Snapshot: Based out of Melbourne, Australia, Andrew Maynard Architects reinvent an 1873 Gothic Revival picturesque home into an imaginatively modern residence.
There’s an old phrase that you should never judge a book by its cover – well, that can be true for architecture too. Walker House, designed by Andrew Maynard Architects, has a Gothic Revival picturesque façade with a distinctively contemporary interior. Built in 1873, the Walker House renovation represents the integration of century old design concepts with Andrew Maynard’s boldly progressive perspective.
Given the house’s 2003 addition of a studio/garage space, Maynard and his project architect Mark Austin, were presented with the challenge of combining two separate structures into one cohesive living space. They achieved this by creating a low transparent space that brings the outside in and the inside out. Here, the original brick exterior is showcased along with the garage’s stony exterior. A carpet made of AstroTurf connects the two units.
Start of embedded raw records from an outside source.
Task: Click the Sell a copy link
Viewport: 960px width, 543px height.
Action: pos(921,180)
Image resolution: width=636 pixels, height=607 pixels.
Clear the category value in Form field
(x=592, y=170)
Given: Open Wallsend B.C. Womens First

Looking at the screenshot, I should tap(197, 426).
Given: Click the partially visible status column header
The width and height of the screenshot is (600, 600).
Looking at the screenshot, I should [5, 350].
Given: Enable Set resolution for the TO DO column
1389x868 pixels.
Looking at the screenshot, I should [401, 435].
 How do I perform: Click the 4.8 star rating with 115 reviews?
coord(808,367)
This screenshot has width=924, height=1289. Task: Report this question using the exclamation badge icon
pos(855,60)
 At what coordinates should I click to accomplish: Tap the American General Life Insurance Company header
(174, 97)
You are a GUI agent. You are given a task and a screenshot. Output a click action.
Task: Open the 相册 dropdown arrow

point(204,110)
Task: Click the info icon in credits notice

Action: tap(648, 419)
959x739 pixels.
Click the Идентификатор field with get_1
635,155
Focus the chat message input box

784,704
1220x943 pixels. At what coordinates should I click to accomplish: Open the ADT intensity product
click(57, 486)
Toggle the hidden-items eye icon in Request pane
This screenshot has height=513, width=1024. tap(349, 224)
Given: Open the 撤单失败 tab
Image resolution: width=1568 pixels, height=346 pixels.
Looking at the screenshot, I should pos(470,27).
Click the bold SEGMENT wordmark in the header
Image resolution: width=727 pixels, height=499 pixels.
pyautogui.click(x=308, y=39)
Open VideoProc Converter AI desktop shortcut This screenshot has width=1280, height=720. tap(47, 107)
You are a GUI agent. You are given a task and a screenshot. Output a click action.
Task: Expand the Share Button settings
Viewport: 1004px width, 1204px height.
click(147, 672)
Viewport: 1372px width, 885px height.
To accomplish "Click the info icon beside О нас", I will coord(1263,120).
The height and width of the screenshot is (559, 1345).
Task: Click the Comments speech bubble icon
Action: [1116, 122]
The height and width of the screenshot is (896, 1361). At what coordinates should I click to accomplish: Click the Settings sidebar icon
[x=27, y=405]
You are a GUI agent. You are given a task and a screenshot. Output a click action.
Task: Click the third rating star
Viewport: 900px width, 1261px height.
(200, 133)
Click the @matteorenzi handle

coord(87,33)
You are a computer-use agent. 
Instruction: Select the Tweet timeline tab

One of Walker House’s most beautiful features is its central courtyard filled with vines, trees, and unusual plants. Due to the giant windows and glass walls, this elaborate garden feels like part of the interior, especially in the old studio/garage area. It’s a casual yet modern living space filled with wall-to-wall rows of shelving. Although inside and warm, this lounge/library feels like an extension of the outer courtyard.
The kitchen and dining area is an equally elegant and open space remodeled with refined and simple furnishings. While the entire kitchen is entirely up to date, the sliver of a brick wall from the original home adds an element of age and character. The dining table, which is seated by the door to the courtyard, is a work of art and an accent piece in the large white space.
Given Andrew Maynard’s history of realizing imaginative ideas with meticulous precision, it’s no surprise that Walker House is so strikingly charming. Maynard demonstrates how innovative design can bring our past into our present.